Act One, Scene Two

{Inside a Theatre.  PRINCE HAMLET, costumed in royal cloak and crown, struts across the stage.  He hears a smattering of applause from a small audience.}

HAMLET:  To be or to be nothing.  What a dilemma.  Should I suffer these slings, arrows, splinters and jagged shards of fate?  Or put an end to them thus?

(Hamlet sets the blade of a sword under his own neck.)

FARMER (in audience):  Do it!  Draw blood.

(Rosencrantz and Guildenstern, late arrivals, searching for seats, enter through the audience.)

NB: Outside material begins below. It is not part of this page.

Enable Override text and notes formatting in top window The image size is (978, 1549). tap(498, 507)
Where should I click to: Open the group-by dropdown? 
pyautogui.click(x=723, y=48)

GUILDENSTERN:  The actor presents himself with a complex choice.

ROSENCRANTZ:   Attend to the mission.

GUILDENSTERN:  He wonders if life offers him purpose.

ROSENCRANTZ:   Tell him it does not.

(On the stage, Hamlet addresses a peasant Woman)

HAMLET:  O’ you rogues and peasant slaves.  Join my court.  For, without you, I am my own jester.  I am treasury but treasured not.  And less a king than a kingdom of one ruled by my own empty heart--

GUILDENSTERN:  “I’m not satisfied being filthy rich.”

ROSENCRANTZ:  “I hate being Prince.”

GUILDENSTERN:  “I have to mock my royal family on a stage.”

FARMER:  Shhh.


HAMLET:  Who dares interrupt?  

FARMER:  Enemies of the theatre.

ROSENCRANTZ:  (to Audience) But friends of the family. 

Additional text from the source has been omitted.